Now, let us jump ahead a couple of decades. The office-going man today hardly carries anything. The paperwork is carried in cloud servers; everyone owns a car and modern men seldom smoke. So what are the accessories that have replaced the traditional briefcase or that leather satchel? Well we are in the age of information technology where your fingertips do the talking. All you need to have at hand all the times is a smart-phone or for the upwardly mobile a phablet – the hybrid comprising of a phone and a tablet. Are there options? I guess not; if you are no tech savvy then you belong to the eighties. Binary code is the modern protein that modern men survive on and so the only accessory that men of this age carry is a palm wide digital device that is consistently hooked to the Internet. With this device in your hand you can conduct your business routines, manage your relationships, shop endlessly, order food and all this while being seated in the comfort of your office chair.

While the leather briefcase or bag would last generations and more than often this piece of your life carried on as a family heirloom, the smart-phone is quite dispersible and needs to be changed almost every six months because the smart people who manufacture these devices always make sure that you are spending a good amount of your wages on such devices. The leather briefcase now identifies a “petrified” class of people who carried pocket sized dictionaries. No one wants to carry a briefcase now, except for those who are still a stretch away from understanding the portable utility of hand-held digital devices.

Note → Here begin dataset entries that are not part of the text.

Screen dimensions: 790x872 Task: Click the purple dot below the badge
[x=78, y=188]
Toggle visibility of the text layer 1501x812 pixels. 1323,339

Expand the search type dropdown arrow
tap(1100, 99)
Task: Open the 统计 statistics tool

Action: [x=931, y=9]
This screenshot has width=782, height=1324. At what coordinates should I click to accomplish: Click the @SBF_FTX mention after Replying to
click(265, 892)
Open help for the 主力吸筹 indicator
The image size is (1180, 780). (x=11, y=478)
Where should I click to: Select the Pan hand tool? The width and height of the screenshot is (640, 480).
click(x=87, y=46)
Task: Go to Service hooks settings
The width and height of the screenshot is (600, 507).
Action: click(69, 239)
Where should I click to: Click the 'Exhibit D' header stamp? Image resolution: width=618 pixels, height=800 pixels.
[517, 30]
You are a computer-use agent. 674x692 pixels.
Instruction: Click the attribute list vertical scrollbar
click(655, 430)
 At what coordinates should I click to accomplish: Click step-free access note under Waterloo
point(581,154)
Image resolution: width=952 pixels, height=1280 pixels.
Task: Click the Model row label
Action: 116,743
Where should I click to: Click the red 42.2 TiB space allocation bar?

mobile-man-briefcaseThe accessories that we carry as men often characterize who we are at the workplace and elsewhere. The man with the briefcase used to be quite talkative and jumpy while the man with the smart-phone hardly has time to look away from the super brilliant screen even if a man falls off a twenty storey building and his brains splash out in front. The man with the briefcase greeted everyone with a smile or a grin in the least while the man of today’s world prefers cyber encounters where a smiley does the trick. The man with the briefcase knew people all too intimately at his workplace and shared a practical relationship with his co-workers and the modern man prefers anonymity as a cause and has hardly ever seen the actual person he works for.

So, we have come a long way. Briefcases have disappeared and five inch devices run the show now. We have integrated technology into our lives so deeply that rather than our mouths, our fingers do the talking now. I comprehend that the emotions and sensitivities that came latched with the generation of briefcases has withered and we have stooped to an inanimate level of existence where people are known less by their first names and more by their email and social networking identities. We have dispensed of the need for the sense of sight and touch and I guess we prefer it that way.

Our lives have been mechanized to a great extent and how long before we turn absolutely mechanized and robotic. Is it possible that the demise of the generation of the briefcase and the rise of the generation of men wielding smart-phones like life-gear points at an eventual demise of emotion?